Mild forms of this condition often do not cause any complications and go away without treatment, but in more severe cases, your baby may experience the following complications. Examples include:
- Feeding problems (it may also lead to inability to gain weight due to frequent vomiting, choking, or gagging during feeding)
- Trouble breathing – In more severe cases, obstruction of the airways may lead to severe retractions, chronic (long-term) noisy breathing, and other respiratory problems.
- Respiratory distress and apnea – These include prolonged pauses in breathing or obstructive sleep apnea that often require immediate treatment.
- Cyanosis – This complication may turn the color of the baby’s lips and face skin bluish.
- Aspiration – Sometimes, the food may enter the lungs and cause pneumonia and other breathing problems.
The previous list does not contain a full list of complications, but doctors may recommend some options to reduce the risk or even prevent them. Unfortunately, there is no way to prevent this condition because it occurs during pregnancy.
Diagnosis
The primary test used to diagnose this condition is nasopharyngolaryngoscopy (NPL). It is usually performed by an otolaryngologist (ENT). However, physicians may also perform other tests to determine the stage (extent) of the condition. Check some of them below:
- Airway fluoroscopy – This procedure involves X-rays and a contrast agent that helps get clearer images of different parts of the baby’s body.
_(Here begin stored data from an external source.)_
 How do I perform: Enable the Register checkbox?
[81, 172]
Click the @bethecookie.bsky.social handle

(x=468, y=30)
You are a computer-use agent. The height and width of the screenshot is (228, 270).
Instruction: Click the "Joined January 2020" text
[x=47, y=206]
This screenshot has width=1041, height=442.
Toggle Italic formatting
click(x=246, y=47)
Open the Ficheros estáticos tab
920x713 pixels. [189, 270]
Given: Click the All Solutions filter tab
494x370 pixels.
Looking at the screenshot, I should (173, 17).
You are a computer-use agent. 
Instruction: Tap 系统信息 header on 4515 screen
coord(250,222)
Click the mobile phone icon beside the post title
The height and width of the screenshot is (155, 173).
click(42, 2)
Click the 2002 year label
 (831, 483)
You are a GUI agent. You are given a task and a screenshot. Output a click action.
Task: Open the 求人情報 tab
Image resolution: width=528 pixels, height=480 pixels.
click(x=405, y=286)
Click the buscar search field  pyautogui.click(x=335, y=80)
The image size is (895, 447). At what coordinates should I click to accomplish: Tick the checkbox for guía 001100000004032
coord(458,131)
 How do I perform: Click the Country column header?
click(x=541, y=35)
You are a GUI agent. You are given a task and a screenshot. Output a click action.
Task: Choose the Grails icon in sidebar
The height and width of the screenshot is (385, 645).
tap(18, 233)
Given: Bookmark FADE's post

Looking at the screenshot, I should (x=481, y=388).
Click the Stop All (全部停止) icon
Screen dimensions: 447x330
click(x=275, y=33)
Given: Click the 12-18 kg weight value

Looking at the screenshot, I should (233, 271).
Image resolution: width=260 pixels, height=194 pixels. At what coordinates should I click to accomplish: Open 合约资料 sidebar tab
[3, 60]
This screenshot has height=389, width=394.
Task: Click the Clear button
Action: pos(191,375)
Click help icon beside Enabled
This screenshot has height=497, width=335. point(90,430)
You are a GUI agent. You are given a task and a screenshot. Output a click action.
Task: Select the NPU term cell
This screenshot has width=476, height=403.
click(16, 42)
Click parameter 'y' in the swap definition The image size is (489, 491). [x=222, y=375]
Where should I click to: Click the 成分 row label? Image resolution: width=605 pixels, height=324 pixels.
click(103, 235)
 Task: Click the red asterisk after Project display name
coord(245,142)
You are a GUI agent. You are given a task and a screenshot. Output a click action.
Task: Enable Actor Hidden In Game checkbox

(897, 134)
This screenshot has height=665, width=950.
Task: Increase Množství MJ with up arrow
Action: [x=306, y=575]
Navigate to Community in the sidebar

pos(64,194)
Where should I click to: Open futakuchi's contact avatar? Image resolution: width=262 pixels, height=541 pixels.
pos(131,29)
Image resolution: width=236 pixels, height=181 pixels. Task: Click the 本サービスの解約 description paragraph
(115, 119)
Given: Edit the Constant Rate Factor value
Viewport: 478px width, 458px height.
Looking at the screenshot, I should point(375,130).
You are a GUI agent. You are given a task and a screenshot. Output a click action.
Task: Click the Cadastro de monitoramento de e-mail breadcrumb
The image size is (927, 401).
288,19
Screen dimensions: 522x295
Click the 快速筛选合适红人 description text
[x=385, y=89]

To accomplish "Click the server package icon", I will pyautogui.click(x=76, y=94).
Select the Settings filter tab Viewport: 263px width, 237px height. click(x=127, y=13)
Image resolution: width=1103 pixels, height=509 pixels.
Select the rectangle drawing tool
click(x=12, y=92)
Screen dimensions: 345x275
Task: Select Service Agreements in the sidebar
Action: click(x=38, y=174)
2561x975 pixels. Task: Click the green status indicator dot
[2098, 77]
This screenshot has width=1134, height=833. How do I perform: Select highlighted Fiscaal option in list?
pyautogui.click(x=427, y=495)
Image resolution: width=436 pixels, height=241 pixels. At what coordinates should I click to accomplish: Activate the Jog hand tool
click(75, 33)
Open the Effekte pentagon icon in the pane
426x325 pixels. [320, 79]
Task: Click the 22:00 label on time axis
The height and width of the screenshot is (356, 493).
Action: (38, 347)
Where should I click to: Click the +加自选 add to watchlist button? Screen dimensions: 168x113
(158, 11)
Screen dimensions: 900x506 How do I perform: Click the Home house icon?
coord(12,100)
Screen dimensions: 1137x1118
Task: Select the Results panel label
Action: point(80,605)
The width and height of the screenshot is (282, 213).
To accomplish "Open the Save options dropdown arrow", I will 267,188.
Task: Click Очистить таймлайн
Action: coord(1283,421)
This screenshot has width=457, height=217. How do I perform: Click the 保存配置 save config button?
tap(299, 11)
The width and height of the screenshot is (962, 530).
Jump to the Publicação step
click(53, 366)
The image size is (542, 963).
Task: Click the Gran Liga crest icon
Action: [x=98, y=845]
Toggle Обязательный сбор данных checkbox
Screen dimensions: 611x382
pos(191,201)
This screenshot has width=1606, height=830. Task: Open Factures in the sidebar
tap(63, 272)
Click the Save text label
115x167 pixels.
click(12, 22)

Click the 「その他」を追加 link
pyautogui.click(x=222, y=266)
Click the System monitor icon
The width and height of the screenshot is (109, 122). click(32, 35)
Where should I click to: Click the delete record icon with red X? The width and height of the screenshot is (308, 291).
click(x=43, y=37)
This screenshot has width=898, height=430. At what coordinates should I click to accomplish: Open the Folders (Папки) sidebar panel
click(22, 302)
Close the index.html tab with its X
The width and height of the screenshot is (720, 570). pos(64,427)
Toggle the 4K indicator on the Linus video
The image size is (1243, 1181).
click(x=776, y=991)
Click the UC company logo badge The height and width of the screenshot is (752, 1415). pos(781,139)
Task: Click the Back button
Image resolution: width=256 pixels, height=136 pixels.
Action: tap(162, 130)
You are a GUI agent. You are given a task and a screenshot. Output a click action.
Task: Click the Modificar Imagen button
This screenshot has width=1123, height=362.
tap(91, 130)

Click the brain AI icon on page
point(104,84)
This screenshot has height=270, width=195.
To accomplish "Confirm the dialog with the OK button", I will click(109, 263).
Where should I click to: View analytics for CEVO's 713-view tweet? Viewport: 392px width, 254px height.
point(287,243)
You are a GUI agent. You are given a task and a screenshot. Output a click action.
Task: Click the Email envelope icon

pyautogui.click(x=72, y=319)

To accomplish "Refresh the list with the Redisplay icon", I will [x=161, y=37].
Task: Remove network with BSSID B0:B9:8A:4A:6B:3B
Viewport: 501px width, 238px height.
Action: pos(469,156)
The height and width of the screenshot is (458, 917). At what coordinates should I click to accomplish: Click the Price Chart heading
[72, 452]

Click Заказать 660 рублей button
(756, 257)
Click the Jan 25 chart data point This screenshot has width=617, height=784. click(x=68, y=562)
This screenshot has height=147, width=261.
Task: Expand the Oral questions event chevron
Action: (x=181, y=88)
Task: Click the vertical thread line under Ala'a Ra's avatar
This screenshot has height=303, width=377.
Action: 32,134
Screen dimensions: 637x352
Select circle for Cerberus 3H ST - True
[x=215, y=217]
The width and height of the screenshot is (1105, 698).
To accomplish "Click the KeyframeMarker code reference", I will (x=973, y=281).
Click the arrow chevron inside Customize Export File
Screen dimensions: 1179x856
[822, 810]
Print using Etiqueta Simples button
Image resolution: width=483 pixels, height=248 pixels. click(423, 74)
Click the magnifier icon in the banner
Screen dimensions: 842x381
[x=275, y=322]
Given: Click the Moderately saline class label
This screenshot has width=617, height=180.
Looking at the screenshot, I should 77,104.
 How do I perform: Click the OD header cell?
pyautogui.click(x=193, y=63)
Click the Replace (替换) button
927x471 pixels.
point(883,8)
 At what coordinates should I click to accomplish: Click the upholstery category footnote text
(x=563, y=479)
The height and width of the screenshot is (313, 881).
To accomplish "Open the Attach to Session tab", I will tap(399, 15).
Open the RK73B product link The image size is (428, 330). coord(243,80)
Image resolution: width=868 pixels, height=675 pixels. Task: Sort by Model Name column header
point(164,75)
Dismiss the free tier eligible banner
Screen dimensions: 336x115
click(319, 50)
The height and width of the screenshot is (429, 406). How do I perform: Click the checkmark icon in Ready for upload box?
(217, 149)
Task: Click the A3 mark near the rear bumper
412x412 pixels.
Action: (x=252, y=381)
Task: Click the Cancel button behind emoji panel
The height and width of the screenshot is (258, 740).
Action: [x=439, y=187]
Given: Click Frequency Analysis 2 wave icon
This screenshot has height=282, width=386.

It can also be performed during a swallow study.
- Impedance probe – During this procedure, doctors will insert a small tube through the baby’s nose and into the esophagus to see whether the stomach produces too much acid as it reaches the voice box. Most of the time, babies who undergo this procedure will stay 1-2 days in the hospital.
- Microlaryngoscopy and bronchoscopy – These tests often involve a small and flexible tube with a lighted camera on the end that allows the doctors to examine the trachea and voice box. Commonly, they are performed under general anesthesia.
- Neck or chest X-rays – This is another imaging test used to check for structural abnormalities linked with noisy breathing.
Treatment
Usually, laryngomalacia is mild and goes away without treatment within a year or two. In any case, doctors may also recommend some home remedies that will help ease symptoms. For example:
Home Remedies
When babies have mild symptoms, doctors may recommend a thickened formula to make sure they get enough nutrients and elevating the head of their mattress to improve breathing problems.
In more severe cases, physicians may prescribe other treatment options. These include:
- Medicines – They often prescribe proton pump inhibitors (PPIs) or H2 blockers to reduce stomach acid production. Managing GERD symptoms may help prevent worsening of the swelling.
- Surgery – Doctors often recommend surgery to remove the weak and floppy tissue above the baby’s voice box. This type of surgery is called supraglottoplasty, and it is performed by an ENT surgeon.
Frequently Asked Questions
How long does it take to feel better after treatment?
Most of the time, anti-reflux medicines improve symptoms within 14 days, but the baby will need to take these medicines for a long time (sometimes for a few months). Furthermore, the baby’s breathing may sound worse for several days after surgery. It happens due to post-operative inflammation around the vocal cords.
When should I go to the ER?
If your baby experiences any of the following symptoms, immediately contact your healthcare provider. Check some examples below:
- Breathing stops for more than 10 seconds at a time
- Cyanosis
- Feeding problems
What worsens laryngomalacia?
The symptoms of this condition may worsen when your baby is lying on his/her back or has GERD. Do not hesitate to contact your doctor if you notice that the symptoms worsen or your baby experiences new symptoms. Ask your healthcare provider if you have additional questions.